Rosie Thomas, "a master storyteller" has been enrapturing readers, earning awards, and garnering critical praise for more than three decades (Cosmopolitan). In Other People's Marriages, she offers a breathtaking look at marriage and relationships, with "the five families"—the pleasantly hospitable Frosts, the brash and sexy Cleggs, flirtatious Jimmy Rose and aloof Star, maternal Vicky and reliable Gordon Ransome, Michael Wickham and his perfect wife, Marcelle. Old friends, their lives are interwoven in a comfortable pattern of school runs and Sunday golf, barbecues, and shared holidays.
Until Nina Cort returns to the cathedral city of her childhood. Rich sophisticated and newly widowed, Nina is an exotic thread in the pattern, whose intrusion reveals a web of hidden flaws. In the course of a year from which none will emerge unscathed, the five families and Nina discover that you can never truly know the fabric of other people's marriages. Perhaps not even of your own . . .
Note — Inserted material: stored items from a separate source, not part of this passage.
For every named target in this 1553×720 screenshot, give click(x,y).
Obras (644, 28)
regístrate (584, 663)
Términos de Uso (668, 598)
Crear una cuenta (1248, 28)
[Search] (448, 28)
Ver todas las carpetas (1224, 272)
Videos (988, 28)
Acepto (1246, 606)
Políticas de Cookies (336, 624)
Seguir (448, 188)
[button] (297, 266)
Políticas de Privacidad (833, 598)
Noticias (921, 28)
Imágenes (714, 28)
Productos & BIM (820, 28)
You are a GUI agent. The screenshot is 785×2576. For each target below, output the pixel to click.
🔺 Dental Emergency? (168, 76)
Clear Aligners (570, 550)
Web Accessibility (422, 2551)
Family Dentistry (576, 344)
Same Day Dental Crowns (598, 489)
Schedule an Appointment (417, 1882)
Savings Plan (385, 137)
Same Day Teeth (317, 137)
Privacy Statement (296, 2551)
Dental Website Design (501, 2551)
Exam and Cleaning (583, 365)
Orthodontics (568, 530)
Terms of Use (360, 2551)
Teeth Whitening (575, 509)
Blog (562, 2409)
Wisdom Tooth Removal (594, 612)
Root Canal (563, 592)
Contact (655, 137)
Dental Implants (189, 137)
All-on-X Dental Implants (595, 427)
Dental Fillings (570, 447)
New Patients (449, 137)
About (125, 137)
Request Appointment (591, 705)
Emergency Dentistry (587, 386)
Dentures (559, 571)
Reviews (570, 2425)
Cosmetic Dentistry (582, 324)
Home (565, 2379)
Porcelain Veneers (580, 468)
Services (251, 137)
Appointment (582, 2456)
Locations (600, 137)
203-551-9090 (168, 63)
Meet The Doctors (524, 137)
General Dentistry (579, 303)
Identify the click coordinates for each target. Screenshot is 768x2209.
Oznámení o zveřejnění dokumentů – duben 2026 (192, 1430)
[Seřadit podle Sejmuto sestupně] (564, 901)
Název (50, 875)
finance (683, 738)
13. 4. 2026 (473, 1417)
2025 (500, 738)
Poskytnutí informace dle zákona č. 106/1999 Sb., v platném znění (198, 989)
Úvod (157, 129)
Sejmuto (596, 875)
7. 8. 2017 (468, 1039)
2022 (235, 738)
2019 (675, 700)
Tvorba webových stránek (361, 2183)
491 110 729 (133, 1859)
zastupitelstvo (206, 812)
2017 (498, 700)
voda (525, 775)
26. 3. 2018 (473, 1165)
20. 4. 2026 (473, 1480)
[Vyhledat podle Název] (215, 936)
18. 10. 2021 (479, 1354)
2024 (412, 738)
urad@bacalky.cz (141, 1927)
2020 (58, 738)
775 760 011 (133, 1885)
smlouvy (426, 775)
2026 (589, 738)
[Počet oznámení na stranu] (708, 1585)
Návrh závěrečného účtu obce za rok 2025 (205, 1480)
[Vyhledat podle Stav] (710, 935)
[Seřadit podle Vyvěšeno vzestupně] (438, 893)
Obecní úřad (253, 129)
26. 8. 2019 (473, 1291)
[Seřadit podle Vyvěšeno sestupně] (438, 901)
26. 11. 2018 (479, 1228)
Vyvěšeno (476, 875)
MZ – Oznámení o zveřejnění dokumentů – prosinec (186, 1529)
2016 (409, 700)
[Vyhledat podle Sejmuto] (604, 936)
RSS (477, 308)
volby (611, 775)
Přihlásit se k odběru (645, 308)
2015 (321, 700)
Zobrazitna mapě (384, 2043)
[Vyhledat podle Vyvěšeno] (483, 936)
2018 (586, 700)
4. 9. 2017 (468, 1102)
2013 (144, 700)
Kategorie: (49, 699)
"Bestselling author Thomas traces an insightful and touching tale of love found and sustained in her latest novel of contemporary domestic mores . . . A book filled with major pleasures, the foremost of which is Thomas's vivid and realistic depiction of men and women struggling to sustain romantic and erotic love amid the draining demands of family life." —Publishers Weekly
PUBLISHERS WEEKLY
Bestselling author Thomas ( The White Dove ) traces an insightful and touching tale of love found and sustained in her latest novel of contemporary domestic mores. Since London evokes too many memories of her happy marriage, widowed Nina Cort--beautiful, rich, talented and still young--leaves for her nearby home town of Grafton, where she is drawn into the complicated emotional lives of five married couples. Initially envying the domestic comforts of her new friends, she soon picks up the sounds of strains. Marcelle Wickham is frustrated by her husband's reserve; Gordon Ransome, tired of his wife's preoccupation with the children, gravitates toward Nina, and she to him. Their eventual affair causes huge waves in the small community. Infidelity follows infidelity, resulting in both renewal and separation. Nina, as the stock figure who serves as catalyst for all the marital transformations, is somewhat romanticized, but this is just a small annoyance in a book filled with major pleasures, the foremost of which is Thomas's vivid and realistic depiction of men and women struggling to sustain romantic and erotic love amid the draining demands of family life.